Ele olhou para cima e percebeu na decoração um tanto profusa do simpático café uma fateixa. Sempre lhe enternecia qualquer referência ao mar. E imaginou o quanto aquele objeto estava apartado das mãos que o fizeram àquela altura da serra.
E também o quanto faltava uma âncora para eles. De momento.
Ela, que tinha um leve problema crônico de cegueira noturna, fixava detidamente o açucareiro, nele adivinhando dois grãos de chocolate solúvel, que retirou, com a colherinha, enquanto um pequeno bocado de açúcar trasfegou-se para o tampo da mesa. E pensou que teria sido bom haver aceito o convite para jantar com o catarinense.
De volta ao hotel, em que eram praticamente os únicos hóspedes, assistiram o telejornal no saguão e, enfastiados com o filme que se seguiu, subiram para o quarto. Pelo corredor estreito e sombrio ele a guiava. Mas as chaves do quarto estavam com ela.
Ao fazerem amor, sob a pálida luminária à cabeceira, com uma extática lentidão, seguiam adivinhando todos os procedimentos, todas as posturas. Tudo o que mais um ao outro agradava. Houve um pouco mais de fervor àquela noite. Apagaram a luminária.

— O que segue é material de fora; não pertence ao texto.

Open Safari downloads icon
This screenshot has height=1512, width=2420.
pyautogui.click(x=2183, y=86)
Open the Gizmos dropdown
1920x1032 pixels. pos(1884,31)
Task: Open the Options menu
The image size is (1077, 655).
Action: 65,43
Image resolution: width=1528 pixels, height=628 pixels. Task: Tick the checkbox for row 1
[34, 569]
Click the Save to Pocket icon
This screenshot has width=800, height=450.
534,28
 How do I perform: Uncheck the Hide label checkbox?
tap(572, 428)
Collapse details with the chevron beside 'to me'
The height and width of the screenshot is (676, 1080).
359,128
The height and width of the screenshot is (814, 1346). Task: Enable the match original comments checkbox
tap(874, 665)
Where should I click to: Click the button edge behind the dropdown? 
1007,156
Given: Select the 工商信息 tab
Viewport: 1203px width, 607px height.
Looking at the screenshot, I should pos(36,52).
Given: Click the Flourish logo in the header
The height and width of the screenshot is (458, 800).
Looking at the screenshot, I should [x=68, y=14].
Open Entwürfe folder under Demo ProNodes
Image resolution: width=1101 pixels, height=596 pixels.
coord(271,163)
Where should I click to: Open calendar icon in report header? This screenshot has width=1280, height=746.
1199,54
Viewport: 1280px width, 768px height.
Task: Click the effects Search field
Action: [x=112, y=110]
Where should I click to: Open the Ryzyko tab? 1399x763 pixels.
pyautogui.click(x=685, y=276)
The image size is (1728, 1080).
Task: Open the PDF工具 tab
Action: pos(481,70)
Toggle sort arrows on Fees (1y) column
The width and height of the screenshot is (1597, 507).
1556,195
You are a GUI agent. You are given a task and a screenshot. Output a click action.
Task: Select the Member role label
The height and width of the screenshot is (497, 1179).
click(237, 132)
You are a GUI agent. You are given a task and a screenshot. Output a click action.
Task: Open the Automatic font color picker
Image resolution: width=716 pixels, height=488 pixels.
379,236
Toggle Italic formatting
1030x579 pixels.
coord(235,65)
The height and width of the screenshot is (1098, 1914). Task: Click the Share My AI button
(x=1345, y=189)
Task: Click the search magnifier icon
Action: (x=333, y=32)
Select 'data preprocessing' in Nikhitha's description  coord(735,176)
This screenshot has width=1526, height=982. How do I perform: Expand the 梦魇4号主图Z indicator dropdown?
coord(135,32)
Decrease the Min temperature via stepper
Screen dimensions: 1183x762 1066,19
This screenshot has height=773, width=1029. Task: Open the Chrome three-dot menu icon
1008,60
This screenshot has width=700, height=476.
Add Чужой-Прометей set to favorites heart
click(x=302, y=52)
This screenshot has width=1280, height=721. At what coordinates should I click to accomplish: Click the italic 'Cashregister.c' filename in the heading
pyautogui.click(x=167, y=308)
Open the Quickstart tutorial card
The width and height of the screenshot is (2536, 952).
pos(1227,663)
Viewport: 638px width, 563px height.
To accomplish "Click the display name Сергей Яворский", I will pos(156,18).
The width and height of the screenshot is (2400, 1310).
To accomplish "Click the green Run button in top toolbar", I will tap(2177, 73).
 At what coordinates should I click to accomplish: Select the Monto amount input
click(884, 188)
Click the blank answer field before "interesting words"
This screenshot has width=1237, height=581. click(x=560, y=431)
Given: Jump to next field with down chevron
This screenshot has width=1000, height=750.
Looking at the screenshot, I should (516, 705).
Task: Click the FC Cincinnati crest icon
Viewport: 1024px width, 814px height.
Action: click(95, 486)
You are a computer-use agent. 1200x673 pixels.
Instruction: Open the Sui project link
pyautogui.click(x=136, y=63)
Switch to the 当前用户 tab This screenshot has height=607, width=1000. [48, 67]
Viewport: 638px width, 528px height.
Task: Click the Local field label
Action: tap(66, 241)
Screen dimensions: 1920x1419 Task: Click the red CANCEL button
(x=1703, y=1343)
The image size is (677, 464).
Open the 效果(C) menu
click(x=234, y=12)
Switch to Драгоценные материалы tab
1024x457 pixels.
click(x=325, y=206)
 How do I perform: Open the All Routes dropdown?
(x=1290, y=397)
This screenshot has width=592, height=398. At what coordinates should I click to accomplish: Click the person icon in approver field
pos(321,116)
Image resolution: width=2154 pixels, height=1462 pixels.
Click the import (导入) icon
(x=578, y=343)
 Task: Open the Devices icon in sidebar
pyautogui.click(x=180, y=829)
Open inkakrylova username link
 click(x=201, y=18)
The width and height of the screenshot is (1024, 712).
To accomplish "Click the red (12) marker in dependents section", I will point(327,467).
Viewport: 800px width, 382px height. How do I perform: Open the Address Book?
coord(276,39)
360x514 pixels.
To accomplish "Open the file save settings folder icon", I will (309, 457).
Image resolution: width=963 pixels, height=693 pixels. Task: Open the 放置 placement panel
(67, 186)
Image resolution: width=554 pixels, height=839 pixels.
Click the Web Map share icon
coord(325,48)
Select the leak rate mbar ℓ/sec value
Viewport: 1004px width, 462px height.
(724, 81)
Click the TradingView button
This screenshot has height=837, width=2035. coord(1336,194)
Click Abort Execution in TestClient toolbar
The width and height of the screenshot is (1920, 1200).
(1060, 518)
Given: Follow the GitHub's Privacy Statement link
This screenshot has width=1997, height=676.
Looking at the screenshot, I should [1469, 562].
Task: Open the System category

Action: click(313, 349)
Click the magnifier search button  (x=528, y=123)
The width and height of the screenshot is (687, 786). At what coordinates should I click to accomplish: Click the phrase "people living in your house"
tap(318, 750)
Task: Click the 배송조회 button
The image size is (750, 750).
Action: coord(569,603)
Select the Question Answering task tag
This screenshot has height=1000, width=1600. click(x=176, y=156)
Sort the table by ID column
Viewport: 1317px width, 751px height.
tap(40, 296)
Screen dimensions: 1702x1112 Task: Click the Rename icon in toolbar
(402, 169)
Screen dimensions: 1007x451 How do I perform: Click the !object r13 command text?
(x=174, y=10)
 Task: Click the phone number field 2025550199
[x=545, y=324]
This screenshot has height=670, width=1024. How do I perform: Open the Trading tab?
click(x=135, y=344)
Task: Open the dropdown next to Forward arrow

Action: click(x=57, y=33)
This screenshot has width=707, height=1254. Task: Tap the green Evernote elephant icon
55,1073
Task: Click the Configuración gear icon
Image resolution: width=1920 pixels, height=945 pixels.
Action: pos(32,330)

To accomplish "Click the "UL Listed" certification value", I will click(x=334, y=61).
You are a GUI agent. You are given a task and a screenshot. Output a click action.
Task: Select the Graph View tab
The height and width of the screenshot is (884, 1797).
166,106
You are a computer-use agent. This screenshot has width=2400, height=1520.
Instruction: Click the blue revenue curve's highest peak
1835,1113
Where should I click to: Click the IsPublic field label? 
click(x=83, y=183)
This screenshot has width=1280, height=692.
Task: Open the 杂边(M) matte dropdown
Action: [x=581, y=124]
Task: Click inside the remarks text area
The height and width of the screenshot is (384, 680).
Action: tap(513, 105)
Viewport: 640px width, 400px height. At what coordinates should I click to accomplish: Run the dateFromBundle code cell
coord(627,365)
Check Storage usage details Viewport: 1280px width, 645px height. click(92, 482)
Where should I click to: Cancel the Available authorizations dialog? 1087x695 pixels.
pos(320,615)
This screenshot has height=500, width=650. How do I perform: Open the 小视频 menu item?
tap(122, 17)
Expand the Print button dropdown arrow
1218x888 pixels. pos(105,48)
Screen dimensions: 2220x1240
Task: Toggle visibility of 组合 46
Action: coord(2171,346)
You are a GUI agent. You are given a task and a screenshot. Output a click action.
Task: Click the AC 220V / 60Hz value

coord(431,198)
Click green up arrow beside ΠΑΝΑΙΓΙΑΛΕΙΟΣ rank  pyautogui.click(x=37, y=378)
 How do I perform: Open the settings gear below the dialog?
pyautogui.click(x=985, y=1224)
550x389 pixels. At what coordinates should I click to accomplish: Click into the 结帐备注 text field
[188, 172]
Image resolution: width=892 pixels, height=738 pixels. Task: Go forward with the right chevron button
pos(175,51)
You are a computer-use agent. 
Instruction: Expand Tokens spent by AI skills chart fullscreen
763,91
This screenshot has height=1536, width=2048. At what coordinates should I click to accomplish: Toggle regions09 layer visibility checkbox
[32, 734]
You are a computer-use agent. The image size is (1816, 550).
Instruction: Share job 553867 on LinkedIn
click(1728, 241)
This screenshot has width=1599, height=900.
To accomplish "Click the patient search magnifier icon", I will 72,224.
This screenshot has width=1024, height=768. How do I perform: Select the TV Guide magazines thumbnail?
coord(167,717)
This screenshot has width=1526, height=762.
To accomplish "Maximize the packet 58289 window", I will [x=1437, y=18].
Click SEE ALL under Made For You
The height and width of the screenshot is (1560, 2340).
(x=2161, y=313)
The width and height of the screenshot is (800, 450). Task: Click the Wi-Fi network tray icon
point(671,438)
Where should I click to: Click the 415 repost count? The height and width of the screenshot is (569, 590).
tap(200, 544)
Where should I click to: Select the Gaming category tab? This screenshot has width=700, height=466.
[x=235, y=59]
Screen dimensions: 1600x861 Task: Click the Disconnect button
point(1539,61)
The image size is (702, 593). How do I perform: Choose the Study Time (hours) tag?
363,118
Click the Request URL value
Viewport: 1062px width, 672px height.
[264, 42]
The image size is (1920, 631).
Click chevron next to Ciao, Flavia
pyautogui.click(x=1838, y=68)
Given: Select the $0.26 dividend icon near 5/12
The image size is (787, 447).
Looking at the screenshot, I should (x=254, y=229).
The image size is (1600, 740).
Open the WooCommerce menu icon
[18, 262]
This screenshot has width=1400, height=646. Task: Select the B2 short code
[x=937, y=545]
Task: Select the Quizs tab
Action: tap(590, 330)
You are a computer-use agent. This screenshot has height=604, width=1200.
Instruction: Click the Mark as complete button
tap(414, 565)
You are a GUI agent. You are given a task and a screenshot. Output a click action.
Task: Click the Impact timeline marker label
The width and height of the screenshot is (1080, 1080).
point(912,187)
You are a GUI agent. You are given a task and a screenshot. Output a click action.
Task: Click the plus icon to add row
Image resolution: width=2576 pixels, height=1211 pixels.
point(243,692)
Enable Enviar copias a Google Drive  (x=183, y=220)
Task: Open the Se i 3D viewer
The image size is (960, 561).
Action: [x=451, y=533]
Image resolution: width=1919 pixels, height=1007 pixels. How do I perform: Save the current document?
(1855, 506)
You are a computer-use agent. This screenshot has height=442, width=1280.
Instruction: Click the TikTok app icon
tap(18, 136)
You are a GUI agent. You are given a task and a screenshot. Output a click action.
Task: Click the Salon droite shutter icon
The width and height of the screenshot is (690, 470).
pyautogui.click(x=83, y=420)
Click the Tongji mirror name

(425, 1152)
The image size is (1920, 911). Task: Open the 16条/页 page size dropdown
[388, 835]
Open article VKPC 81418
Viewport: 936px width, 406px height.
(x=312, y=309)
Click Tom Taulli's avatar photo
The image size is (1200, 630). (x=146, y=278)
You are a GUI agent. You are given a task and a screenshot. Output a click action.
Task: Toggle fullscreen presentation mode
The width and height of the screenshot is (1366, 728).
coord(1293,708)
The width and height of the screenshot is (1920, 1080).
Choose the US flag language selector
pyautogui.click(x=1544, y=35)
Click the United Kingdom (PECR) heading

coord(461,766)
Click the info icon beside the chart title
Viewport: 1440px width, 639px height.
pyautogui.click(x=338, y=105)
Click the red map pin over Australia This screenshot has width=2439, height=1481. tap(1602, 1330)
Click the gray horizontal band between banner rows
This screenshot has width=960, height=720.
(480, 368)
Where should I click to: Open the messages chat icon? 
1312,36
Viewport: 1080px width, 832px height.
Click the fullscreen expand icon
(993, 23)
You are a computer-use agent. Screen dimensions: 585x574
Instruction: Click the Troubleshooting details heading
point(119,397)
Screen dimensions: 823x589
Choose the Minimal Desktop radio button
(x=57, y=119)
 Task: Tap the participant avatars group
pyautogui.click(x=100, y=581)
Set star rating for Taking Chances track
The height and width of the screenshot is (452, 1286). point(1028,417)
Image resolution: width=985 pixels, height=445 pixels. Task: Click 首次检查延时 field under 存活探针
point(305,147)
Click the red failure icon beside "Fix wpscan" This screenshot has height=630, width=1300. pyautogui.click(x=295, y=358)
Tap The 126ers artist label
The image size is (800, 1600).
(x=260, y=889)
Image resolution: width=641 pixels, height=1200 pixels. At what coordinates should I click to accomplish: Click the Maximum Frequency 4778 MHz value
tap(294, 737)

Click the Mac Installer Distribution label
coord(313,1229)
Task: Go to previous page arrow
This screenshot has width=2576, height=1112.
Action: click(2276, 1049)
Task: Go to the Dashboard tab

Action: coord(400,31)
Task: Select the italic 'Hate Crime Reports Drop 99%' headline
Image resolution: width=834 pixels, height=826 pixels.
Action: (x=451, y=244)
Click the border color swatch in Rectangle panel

Ele pensando nos olhos negros da colega do fórum que não se refletiam nos olhos azuis dela. Ela pensando nos olhos verdes do jovem professor catarinense que pouco tinham a ver com os olhos castanhos claros dele. Ela gemeu mais forte e doce. Ele sentiu calafrios há muito não pressentidos.
Lá fora os sapos coaxavam. E, pela janela levemente entreaberta, um fio de luz varava o aposento envolto pelo rocio das árvores serranas a esmaltar o parapeito, no desolamento do feriado.